Copy nothing but the lines from the one containing "The width and" through the last line of the records, repeated exactly and without pictures.

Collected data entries
▬▬▬▬▬▬▬▬▬▬
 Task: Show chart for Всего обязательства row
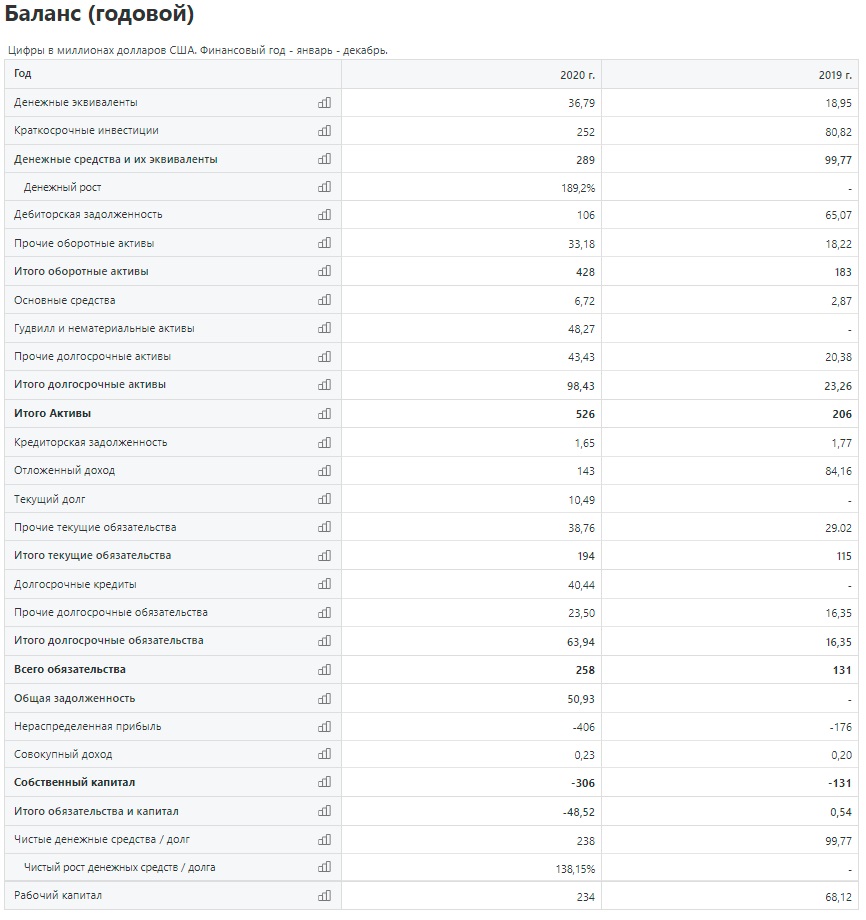(x=324, y=669)
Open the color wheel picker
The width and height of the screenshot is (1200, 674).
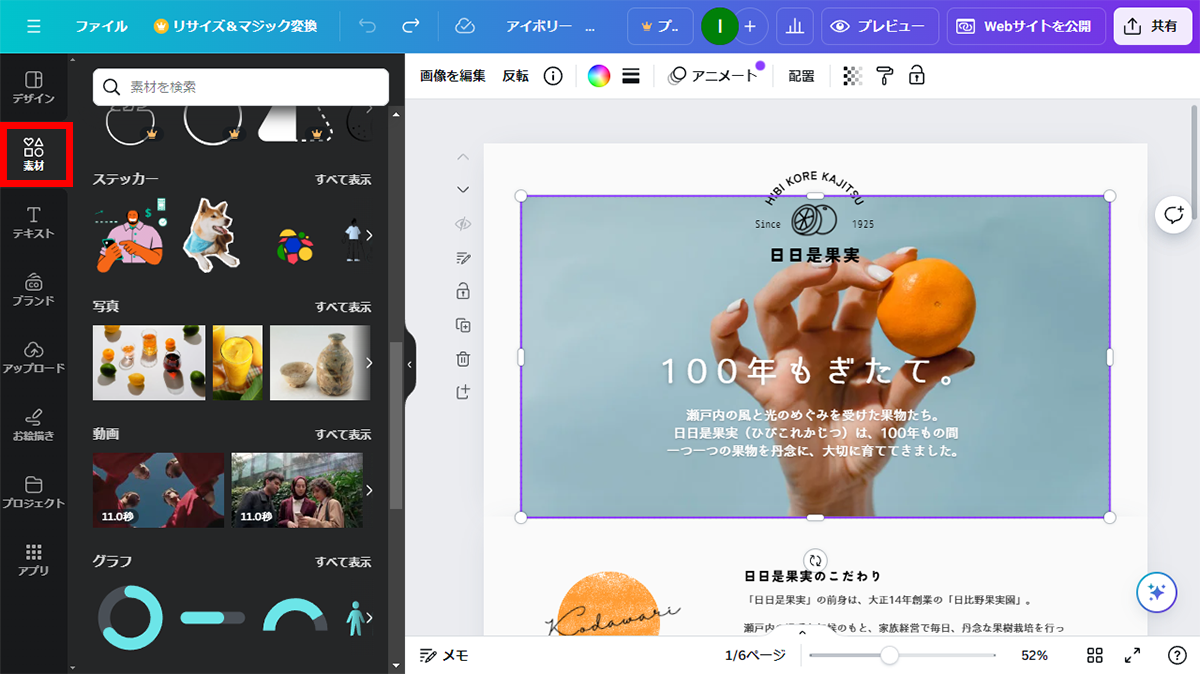pos(598,76)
▬▬▬▬▬▬▬▬▬▬
** Worked solution **
The width and height of the screenshot is (1200, 674).
pos(598,76)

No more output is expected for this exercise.